2000年ころにはアメリカ政府の意向で、ノーアクションレタールールが日本でも取り入れられ、具体的事例が発生しなくても、問い合わせがあれば行政の見解を示さなければならいというルールができているのだが、この事案での取り扱いについては確認していない。Google等が世界戦略の一環で本気を出して来れば、配車アプリ問題も貿易問題として大きく取り上げられかねないだけに、海外ではマスコミの注目を引くのであろう。
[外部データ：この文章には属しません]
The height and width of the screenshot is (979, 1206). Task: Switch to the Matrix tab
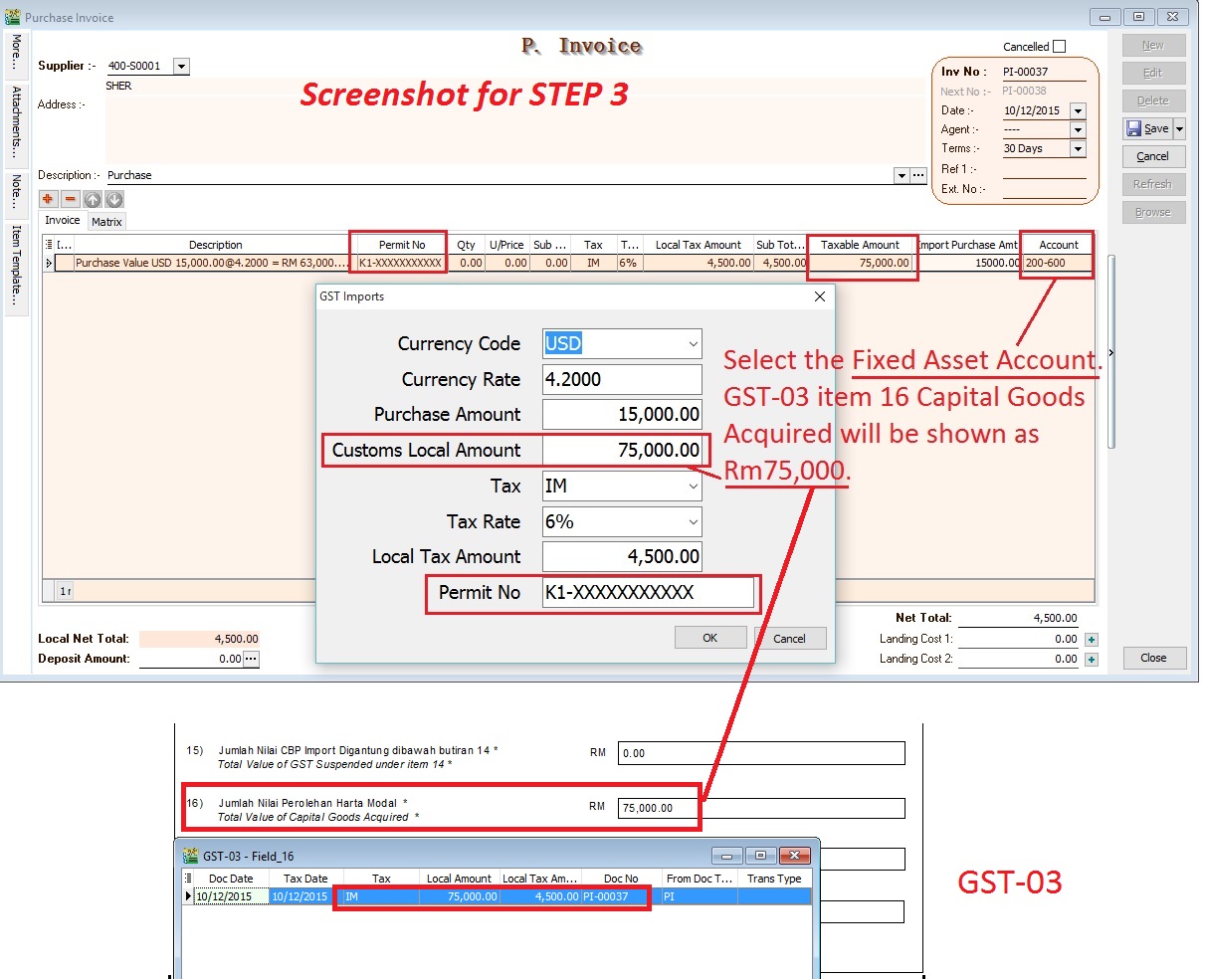(x=105, y=221)
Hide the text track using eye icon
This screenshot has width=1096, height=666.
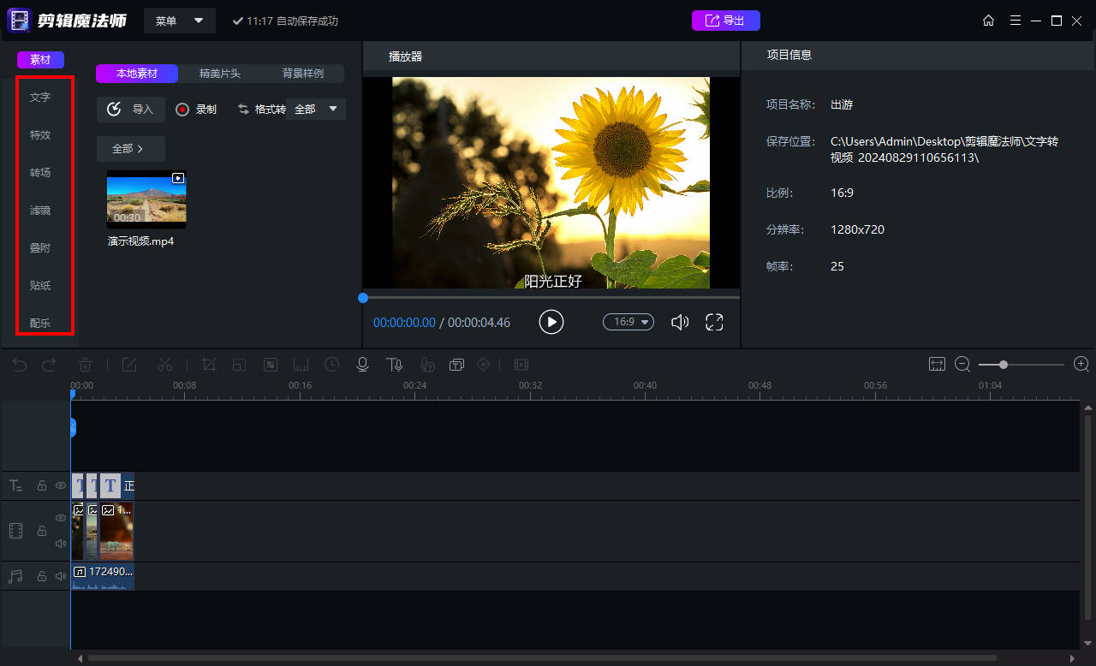[61, 485]
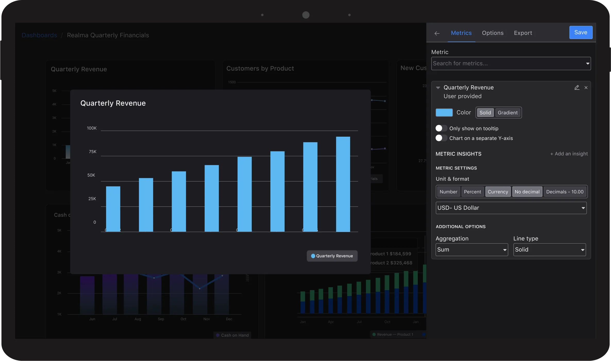Toggle Only show on tooltip
The image size is (611, 361).
(441, 128)
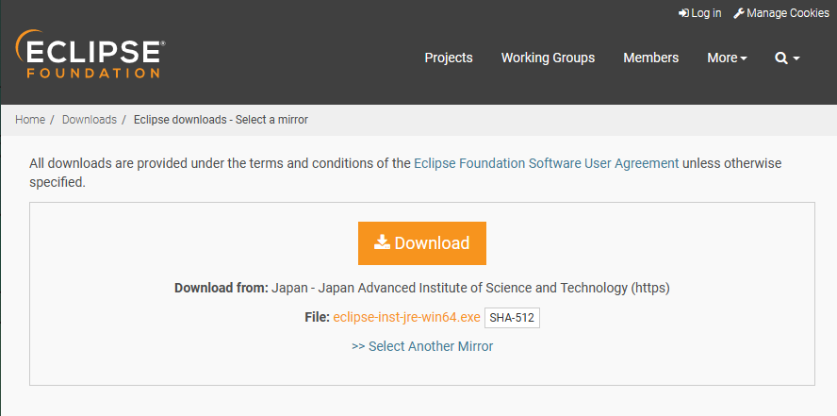Expand Select Another Mirror list
The width and height of the screenshot is (837, 416).
click(x=422, y=346)
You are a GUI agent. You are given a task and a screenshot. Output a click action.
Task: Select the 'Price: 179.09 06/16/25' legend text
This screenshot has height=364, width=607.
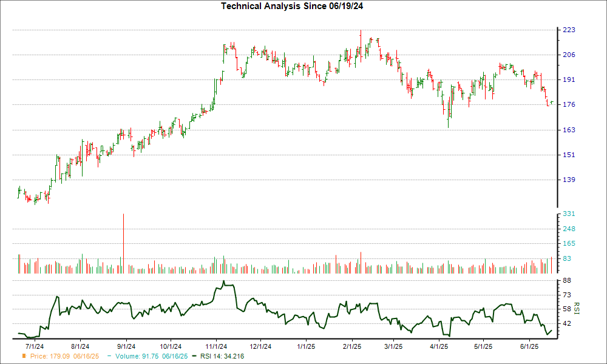coord(64,357)
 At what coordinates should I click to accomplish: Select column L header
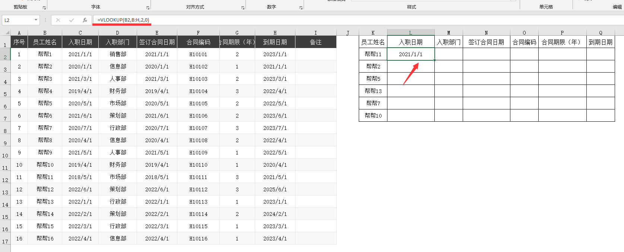click(411, 33)
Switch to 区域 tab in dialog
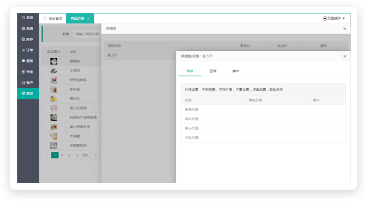367x202 pixels. [x=213, y=71]
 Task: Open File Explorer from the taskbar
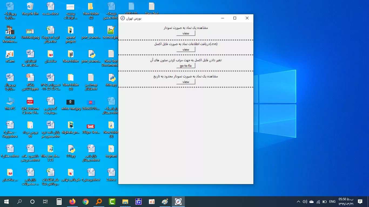click(125, 202)
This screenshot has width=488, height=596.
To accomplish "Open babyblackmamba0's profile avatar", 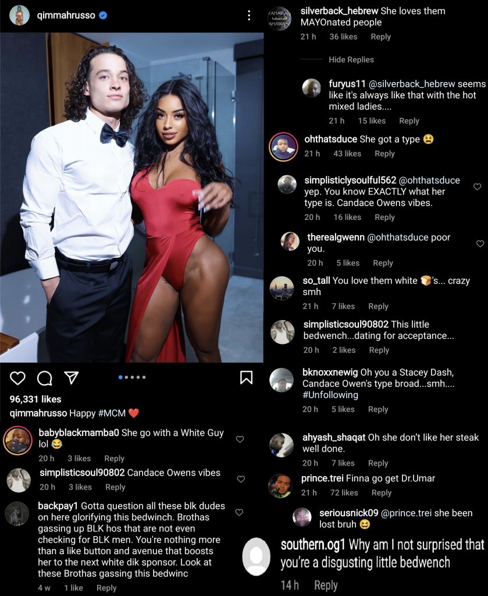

なお、福岡のUberの実験の問題点は、実験の先にあるビジョンが曖昧であることである。社会的に無償ということはあり得ず、民放やGoogle検索のビジネスモデルのように、広告収入で成立するといった展望が示されなければならない。現在、無償運送が成立しているのは、病院、ホテル旅館等の送迎に代表されるものであり、「間接的な対価」である治療費や宿泊料で賄われている。Uberも日本で無償運送を成立させたいのであれば、Googleタクシーのようなコンセプトを提示すべきである。また、無償運送ではなく、自家用車の有償運送事業実施のためのデータ収集であれば、現行制度では可能性の極めて少ない大都市で実験するのではなく、高齢者の多い地方の地域で行うべきではなかったかと思う。
3 電力改革
まず、3月21日に北星会(石川県出身者有志で集まる個人勉強会)で宇治則孝(元NTT副社長)氏の講演を聞いたばかりであったので、中島氏が引用する宇治氏の「競争がなかったのが、電力分野での技術革新を遅れさせた本当の理由ではないか」との指摘には同感させられた。中島氏によれば、直流が見直されているようである。家庭では、装置が働く最後の段階では直流であるいうのは妙に理解できる。パソコンの電力も最後は直流であるのは誰しも肌で触れているからわかる。直流方式の採用により、生産と消費を同時同量に制御しないですむことが、電力網の合理的ありかたの一つであるようである。そして生産と消費の分離のカギを握るのは蓄電技術であるようだ。電力の仕組みにインターネットの発想を取り込めるかがデジタルグリッドの発想の原点であり、未来社会は小型発電所が超分散する社会であるようだ。
4 原発
微妙な問題の原発について、この本の母体となっている未来技術経営(FTM)フォーラムの議長の村上憲郎氏は「結局は両者の主張は価値観の違いが背景にあって、実りをもたらさない神学論争に陥る」として「原発の是非の議論は禁止」されたことを紹介している。同時に「発・送電部門を分離すれば、原発は自然に消えてゆくのではないか」という観測があったことも紹介されている。競争が激しくなった発電会社に「原発」を維持できるのか、使用済み核燃料は取り扱いに多額のコストがかかる負の資産であるともされている。私も常々原発論議は最後はコスト論議になり、そのコスト計算の前提はどこまで安全確保に費用をかけるかという政治判断になると思っていたので、納得がいく結論であった。
そして最後に紹介したい点は、「日本にエネルギー資源はないというのは誤り」であえていえば「ある時代にコスト的に国際競争力を持つエネルギー資源がなかった」というのが真実、「日本は潜在的にはエネルギー資源大国」ということが書かれている点である。